Надо было уходить. Я ему сказал: ты держись, папа; я скоро вернусь, и вот увидишь – с теплом ты пойдешь на поправку. Он кивал, с трудом открывая глаза, и все держал, все не отпускал мою руку. Потом сказал: «Поезжай спокойно, я тебе обещаю держаться хорошо…» И только тогда его пальцы разжались.
Уже в дверях я еще раз оглянулся. Отец смотрел на меня большими расширившимися глазами. Он словно вбирал меня в себя. Он словно сливался со мной в последний раз.
Я понял, что он прощается. Прощается навсегда.
На турнире я успел сыграть четыре партии. Я каждый день помнил об отце, но вдруг что-то взяло меня за душу – я не то чтобы покой потерял – я места себе не находил, и наконец решился и позвонил врачам. Это был вечер 3 марта. Дежурный врач сказал: «Будет лучше, если вы сейчас прилетите в Ленинград». – «Что? Положение тяжелое?» – «Нет. Но будет лучше, если вы возвратитесь…»
Какие уж тут шахматы. Я объяснил организаторам турнира свои обстоятельства и сказал, что выбываю. К сожалению, на следующий день мне предстояла партия с Людеком Пахманом, и я наверняка знал, что он устроит из моего отъезда грязное политическое шоу. Так и случилось. Хотя его и предупредили, он явился в турнирный зал и демонстративно сел за столик и сидел за ним, пока не надоело, а потом кричал журналистам: вот что позволяет чемпион мира по отношению к нему, чешскому диссиденту. Но мне было все равно. Я все формальности решил мгновенно, попал на первый же самолет, мчался на такси из аэропорта прямо в больницу… но отца уже не застал в живых. И когда увидал людей, толпящихся у дверей его бокса, вдруг ощутил себя необычайно одиноким. Я остался совсем один…
Правда, слава Богу, жива моя мама, но огромная любовь ко мне мешает ей меня понимать. Мы тянемся друг к другу – и совершенно не можем быть вместе. А я по складу души семейный, коллективный, общественный человек. Мне почти необходимо, чтобы кто-то всегда был рядом. Прежде это был Фурман. Но, когда Семена Абрамовича не стало, его место (не в моей душе – в ней его место вечно, – но в моей жизни) стало вакантным. Я это не осознавал тогда; только впоследствии, анализируя ход событий, я понял, что именно подвигло меня на последующие действия. А тогда я просто решил, что пора обзавестись семьей. И женился на Ирине Куимовой.

Что нужно сделать → Перескажите короче абзац текста, начинающийся словами «На турнире я успел сыграть», и сохраните его главные факты.

Сохранённые данные →
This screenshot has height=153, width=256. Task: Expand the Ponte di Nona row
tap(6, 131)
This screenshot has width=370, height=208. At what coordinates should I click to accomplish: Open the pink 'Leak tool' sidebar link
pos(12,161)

Ответ к заданию → На турнире я сыграл четыре партии. Я каждый день думал об отце, но вдруг стал места себе не находить и вечером 3 марта позвонил врачам. Дежурный врач посоветовал сейчас же прилететь в Ленинград. На вопрос, тяжелое ли положение, он ответил, что нет, но вернуться будет лучше.